Start of Data shown

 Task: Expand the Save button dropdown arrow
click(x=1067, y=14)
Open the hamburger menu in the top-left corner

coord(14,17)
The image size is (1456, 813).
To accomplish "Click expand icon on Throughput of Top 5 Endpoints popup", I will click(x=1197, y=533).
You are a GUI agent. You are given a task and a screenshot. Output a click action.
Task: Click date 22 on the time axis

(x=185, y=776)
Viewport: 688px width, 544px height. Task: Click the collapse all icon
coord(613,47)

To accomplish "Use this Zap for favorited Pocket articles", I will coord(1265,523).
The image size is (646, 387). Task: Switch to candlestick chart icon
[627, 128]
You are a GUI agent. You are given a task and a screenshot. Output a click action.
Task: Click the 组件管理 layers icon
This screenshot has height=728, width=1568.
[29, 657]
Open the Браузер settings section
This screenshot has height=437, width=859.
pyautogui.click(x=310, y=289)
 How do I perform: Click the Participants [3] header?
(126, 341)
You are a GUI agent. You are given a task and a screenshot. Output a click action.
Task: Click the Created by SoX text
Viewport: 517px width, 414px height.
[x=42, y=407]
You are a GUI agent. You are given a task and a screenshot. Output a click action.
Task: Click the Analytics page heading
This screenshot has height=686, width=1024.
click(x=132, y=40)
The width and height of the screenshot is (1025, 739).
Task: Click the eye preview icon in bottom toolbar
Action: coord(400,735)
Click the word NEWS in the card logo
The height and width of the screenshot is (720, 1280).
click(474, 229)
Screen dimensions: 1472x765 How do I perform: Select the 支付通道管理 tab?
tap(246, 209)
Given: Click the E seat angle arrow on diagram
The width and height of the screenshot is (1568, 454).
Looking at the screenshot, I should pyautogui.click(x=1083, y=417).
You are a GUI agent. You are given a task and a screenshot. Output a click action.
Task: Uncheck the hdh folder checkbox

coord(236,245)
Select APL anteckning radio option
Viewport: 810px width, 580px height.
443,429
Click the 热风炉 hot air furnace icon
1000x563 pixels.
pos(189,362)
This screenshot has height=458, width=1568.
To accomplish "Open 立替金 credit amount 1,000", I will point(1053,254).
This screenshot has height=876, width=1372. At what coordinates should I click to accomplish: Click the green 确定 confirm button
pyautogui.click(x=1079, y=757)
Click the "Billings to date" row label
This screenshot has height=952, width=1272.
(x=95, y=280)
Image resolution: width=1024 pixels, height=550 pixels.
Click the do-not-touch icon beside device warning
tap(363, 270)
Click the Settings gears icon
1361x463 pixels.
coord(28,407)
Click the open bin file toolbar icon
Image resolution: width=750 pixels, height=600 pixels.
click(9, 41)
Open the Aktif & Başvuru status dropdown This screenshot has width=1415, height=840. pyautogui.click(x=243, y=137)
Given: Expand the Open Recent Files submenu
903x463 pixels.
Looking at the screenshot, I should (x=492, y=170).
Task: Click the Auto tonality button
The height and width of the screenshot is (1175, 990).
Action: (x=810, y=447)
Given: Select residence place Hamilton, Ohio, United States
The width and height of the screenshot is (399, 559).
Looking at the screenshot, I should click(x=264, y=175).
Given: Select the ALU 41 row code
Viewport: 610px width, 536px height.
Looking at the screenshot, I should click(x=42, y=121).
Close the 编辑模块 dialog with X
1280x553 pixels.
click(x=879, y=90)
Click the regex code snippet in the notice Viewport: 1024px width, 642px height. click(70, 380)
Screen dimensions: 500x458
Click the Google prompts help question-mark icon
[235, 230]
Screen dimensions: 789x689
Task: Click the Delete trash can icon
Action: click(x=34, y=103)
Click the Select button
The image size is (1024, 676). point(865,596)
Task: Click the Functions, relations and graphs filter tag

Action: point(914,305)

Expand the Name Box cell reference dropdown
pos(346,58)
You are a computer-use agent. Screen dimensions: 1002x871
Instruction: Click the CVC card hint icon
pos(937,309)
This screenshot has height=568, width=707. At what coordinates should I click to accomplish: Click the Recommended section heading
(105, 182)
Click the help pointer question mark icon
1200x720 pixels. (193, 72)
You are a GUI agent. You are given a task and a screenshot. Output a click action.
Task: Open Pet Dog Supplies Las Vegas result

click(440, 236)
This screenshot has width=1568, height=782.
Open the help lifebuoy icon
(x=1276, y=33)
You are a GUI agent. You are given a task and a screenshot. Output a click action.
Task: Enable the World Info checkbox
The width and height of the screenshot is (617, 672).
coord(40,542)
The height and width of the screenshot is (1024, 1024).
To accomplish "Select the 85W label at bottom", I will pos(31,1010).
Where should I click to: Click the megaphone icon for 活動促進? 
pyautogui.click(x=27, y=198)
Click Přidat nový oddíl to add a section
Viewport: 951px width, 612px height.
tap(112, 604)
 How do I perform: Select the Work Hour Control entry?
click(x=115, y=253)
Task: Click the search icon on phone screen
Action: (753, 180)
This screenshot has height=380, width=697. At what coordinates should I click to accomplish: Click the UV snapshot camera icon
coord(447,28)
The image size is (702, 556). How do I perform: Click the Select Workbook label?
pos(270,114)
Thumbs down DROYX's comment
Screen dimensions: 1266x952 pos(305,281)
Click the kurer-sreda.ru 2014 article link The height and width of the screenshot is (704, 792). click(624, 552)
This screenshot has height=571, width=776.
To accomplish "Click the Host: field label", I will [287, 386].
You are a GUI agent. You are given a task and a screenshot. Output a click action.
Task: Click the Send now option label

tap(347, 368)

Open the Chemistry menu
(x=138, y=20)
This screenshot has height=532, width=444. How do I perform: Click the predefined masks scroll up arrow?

End of Data shown

Exercise:
Extract from the records above the lines from the one containing "Open the Aktif" to the one containing "Task: Click the Auto tonality button", both lines included, exactly as they appear and with nothing else.

Reply:
Open the Aktif & Başvuru status dropdown This screenshot has width=1415, height=840. pyautogui.click(x=243, y=137)
Given: Expand the Open Recent Files submenu
903x463 pixels.
Looking at the screenshot, I should (x=492, y=170).
Task: Click the Auto tonality button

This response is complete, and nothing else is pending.